Adding metadata to a file in DataLad

glatard · April 26, 2018, 8:17pm

I am trying to add key-value pairs to the metadata of a file in a DataLad dataset, using DataLad version 0.10.0.dev1, just cloned from the GitHub repo. It seems that the only available command to add metadata is “datalad aggregate-metadata” and that it requires specific metadata extractors. Am I right that I then need to write an extractor that gets the key-value pairs from my file and adds them to the metadata? If not, what is the way to go?

yarikoptic · April 28, 2018, 4:20am

If you do not have metadata in some kind of already known “metadata format” and for specific files we already support (bids for neuroimaging datasets, xmp for pdfs etc, fields within DICOMs, nifti fields, etc…) then just use git annex metadata command. Things are still in flux, but metadata documentation and search command doc recently got an update which might give more detail on types of metadata and what to do with them.

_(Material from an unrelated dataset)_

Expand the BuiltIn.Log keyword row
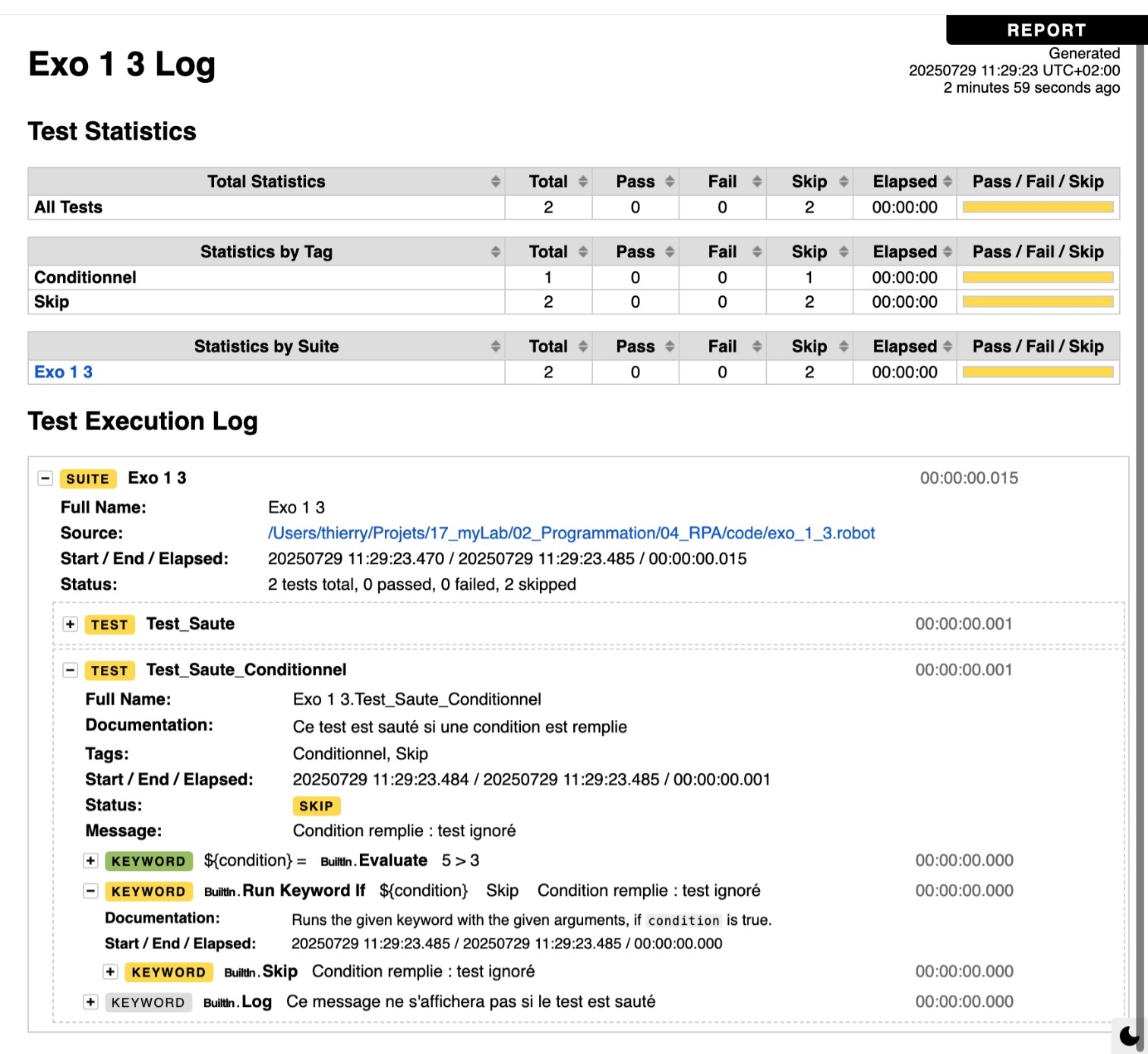This screenshot has height=1054, width=1148. point(90,1002)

Here could be a set of commands for a basic example of working with metadata stored purely in git-annex with some actions descriptions:

datalad create /tmp/datata8
cd /tmp/datata8
echo 123> 123; datalad add 123
git annex metadata --set field=value 123   # assign metadata field with value to a file
git annex metadata   # to visualize git-annex metadata "natively" i
datalad aggregate-metadata      # to aggregate all (in this case not much yet) metadata
datalad -f json_pp metadata     # print known metadata
echo 124> 124; datalad add 124  # one more file
git annex metadata --set newfield=newvalue 124  # with new metadata
datalad aggregate-metadata      # would need to be reaggregated
datalad -f json_pp metadata     # pretty print all aggregated metadat
# by default search would be only across dataset level metadata
# but we have nothing interesting there so let's index/search
# on both dataset and file level
# (config is just git style config which you could set in your
# ~/.gitconfig or local per repo or permanent per dataset in .datalad/config)
datalad -c datalad.search.index-egrep-documenttype=all search -f value
datalad -f json_pp -c datalad.search.index-egrep-documenttype=all search -f newvalue

For our canonical distribution we would aggregate ourselves using all extractors we have, so on user side only index would need to be built according to the user’s desire (dataset or files level etc).
hope this helps somewhat.

glatard · May 1, 2018, 3:14pm

Thanks, that’s extrenely useful! Is there a way to add metadata to a file which is not in the annex?